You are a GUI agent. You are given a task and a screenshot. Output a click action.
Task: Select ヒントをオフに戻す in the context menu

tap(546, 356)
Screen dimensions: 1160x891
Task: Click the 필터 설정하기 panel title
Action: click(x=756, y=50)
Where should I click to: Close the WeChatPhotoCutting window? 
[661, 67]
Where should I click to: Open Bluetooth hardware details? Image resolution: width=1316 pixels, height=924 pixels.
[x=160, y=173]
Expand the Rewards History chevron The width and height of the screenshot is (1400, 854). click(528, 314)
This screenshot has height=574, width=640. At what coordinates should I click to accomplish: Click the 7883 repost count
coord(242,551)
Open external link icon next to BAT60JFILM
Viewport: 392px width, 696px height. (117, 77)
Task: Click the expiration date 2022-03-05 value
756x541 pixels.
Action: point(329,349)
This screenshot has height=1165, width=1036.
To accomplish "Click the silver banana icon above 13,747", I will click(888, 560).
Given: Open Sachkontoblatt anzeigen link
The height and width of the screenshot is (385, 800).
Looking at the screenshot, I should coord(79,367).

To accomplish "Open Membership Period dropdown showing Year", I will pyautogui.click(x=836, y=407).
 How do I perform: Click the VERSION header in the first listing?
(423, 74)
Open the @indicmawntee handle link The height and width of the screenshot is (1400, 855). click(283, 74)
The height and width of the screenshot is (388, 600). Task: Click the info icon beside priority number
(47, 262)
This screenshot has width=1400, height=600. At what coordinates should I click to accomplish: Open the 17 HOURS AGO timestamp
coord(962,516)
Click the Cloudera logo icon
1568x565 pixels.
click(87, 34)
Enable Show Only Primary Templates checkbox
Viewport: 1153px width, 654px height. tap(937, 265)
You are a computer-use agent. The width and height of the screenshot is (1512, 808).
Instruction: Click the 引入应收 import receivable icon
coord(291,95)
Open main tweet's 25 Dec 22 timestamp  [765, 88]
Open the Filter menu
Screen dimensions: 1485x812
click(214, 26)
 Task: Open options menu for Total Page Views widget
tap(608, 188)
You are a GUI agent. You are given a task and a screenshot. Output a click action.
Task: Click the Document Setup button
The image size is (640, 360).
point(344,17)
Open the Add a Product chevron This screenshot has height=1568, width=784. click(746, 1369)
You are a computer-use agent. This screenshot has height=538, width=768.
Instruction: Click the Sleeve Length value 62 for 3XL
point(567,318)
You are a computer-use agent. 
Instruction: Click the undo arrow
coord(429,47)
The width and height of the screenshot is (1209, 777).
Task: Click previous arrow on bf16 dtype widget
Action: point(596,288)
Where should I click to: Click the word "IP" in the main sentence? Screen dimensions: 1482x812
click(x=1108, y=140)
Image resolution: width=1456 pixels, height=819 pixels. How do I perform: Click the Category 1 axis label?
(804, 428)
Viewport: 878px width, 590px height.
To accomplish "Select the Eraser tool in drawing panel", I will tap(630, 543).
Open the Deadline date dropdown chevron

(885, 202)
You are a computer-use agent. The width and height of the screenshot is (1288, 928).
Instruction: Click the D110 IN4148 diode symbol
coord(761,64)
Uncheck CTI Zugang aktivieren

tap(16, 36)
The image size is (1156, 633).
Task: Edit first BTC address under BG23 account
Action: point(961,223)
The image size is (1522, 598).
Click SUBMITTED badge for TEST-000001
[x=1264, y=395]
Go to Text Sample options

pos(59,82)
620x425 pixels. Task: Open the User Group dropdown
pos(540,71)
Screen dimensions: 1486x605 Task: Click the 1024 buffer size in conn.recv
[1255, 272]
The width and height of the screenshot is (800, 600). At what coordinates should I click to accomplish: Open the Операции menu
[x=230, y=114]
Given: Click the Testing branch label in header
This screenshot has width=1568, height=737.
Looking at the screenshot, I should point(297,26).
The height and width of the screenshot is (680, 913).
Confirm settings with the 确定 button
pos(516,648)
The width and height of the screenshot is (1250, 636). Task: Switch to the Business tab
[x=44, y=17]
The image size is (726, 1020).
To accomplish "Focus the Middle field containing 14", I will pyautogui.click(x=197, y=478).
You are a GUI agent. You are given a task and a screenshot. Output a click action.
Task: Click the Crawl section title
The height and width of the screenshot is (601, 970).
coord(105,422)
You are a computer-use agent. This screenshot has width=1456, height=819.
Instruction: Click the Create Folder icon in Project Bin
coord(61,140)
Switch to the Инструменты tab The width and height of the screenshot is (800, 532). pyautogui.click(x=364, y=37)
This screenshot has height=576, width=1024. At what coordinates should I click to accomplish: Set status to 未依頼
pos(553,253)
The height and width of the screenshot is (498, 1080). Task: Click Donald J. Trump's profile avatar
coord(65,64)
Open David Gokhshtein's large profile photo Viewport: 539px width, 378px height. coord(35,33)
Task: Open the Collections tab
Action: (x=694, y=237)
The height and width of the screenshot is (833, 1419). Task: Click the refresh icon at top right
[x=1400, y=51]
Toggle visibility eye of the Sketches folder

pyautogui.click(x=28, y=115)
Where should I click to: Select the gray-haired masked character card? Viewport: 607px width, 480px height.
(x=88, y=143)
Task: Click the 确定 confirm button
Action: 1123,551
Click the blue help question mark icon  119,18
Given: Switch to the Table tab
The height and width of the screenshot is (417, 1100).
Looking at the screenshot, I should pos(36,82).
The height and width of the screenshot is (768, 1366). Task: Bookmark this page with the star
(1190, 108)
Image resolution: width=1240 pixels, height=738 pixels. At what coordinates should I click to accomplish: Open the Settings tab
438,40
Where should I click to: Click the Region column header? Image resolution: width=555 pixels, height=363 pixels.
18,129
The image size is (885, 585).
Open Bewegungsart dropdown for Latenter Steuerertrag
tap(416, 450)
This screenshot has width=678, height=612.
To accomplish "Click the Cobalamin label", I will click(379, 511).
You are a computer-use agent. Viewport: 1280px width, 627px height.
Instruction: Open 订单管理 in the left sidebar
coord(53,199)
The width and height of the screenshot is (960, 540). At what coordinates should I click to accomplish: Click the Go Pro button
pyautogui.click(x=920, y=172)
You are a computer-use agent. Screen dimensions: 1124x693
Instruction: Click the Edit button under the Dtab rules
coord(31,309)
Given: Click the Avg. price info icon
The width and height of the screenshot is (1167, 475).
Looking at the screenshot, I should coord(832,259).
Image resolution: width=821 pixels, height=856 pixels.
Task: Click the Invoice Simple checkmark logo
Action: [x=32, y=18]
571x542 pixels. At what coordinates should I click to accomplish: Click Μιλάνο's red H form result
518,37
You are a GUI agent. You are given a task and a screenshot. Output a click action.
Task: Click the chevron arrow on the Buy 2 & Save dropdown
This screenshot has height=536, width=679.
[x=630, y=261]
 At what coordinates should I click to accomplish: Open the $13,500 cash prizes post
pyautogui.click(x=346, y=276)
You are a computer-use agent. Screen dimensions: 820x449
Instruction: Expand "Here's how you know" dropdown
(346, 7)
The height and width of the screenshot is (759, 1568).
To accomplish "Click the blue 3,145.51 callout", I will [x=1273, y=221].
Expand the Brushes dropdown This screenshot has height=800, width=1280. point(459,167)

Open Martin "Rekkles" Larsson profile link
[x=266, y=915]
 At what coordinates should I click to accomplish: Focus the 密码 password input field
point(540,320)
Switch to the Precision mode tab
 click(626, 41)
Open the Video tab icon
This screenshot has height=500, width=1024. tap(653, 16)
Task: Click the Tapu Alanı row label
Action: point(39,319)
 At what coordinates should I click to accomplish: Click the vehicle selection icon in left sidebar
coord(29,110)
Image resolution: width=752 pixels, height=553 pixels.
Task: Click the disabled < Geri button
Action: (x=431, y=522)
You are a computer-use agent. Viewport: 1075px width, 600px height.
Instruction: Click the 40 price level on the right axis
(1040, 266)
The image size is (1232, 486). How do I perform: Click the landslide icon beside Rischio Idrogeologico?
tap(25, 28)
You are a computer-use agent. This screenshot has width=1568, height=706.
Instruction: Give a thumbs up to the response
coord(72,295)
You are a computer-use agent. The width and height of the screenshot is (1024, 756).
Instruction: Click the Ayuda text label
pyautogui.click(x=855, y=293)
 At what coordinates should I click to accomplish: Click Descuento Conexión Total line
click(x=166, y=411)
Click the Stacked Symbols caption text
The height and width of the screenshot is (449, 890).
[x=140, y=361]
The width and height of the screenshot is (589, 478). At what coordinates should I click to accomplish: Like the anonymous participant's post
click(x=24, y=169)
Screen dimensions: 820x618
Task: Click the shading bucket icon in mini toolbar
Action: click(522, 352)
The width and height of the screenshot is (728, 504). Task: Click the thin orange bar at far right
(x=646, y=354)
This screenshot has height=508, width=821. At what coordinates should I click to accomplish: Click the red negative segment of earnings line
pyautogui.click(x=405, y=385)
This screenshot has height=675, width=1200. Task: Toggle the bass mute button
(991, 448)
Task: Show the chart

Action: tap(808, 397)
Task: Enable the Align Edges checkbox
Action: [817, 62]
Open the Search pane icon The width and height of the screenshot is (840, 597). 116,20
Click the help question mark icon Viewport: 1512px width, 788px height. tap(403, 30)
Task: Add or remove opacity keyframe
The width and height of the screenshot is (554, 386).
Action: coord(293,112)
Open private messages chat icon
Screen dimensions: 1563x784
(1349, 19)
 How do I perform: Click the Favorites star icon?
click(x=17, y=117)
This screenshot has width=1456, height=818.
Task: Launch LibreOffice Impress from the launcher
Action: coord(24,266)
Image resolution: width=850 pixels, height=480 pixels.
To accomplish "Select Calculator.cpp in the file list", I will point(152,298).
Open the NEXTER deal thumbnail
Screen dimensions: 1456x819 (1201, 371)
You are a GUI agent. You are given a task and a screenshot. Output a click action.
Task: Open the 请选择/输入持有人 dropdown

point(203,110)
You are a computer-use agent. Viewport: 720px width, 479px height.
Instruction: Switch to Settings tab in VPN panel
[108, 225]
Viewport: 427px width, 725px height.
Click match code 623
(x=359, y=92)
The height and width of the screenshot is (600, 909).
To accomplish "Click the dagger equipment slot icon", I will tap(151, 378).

----

Aim of the exercise: Please output exactly the lines between the one holding "The image size is (726, 1020)." and the one holding "Click the blue help" in the records above, inclusive, and nothing more.

Solution to this problem:
The image size is (726, 1020).
To accomplish "Focus the Middle field containing 14", I will pyautogui.click(x=197, y=478).
You are a GUI agent. You are given a task and a screenshot. Output a click action.
Task: Click the Crawl section title
The height and width of the screenshot is (601, 970).
coord(105,422)
You are a computer-use agent. This screenshot has width=1456, height=819.
Instruction: Click the Create Folder icon in Project Bin
coord(61,140)
Switch to the Инструменты tab The width and height of the screenshot is (800, 532). pyautogui.click(x=364, y=37)
This screenshot has height=576, width=1024. At what coordinates should I click to accomplish: Set status to 未依頼
pos(553,253)
The height and width of the screenshot is (498, 1080). Task: Click Donald J. Trump's profile avatar
coord(65,64)
Open David Gokhshtein's large profile photo Viewport: 539px width, 378px height. coord(35,33)
Task: Open the Collections tab
Action: (x=694, y=237)
The height and width of the screenshot is (833, 1419). Task: Click the refresh icon at top right
[x=1400, y=51]
Toggle visibility eye of the Sketches folder

pyautogui.click(x=28, y=115)
Where should I click to: Select the gray-haired masked character card? Viewport: 607px width, 480px height.
(x=88, y=143)
Task: Click the 确定 confirm button
Action: 1123,551
Click the blue help question mark icon  119,18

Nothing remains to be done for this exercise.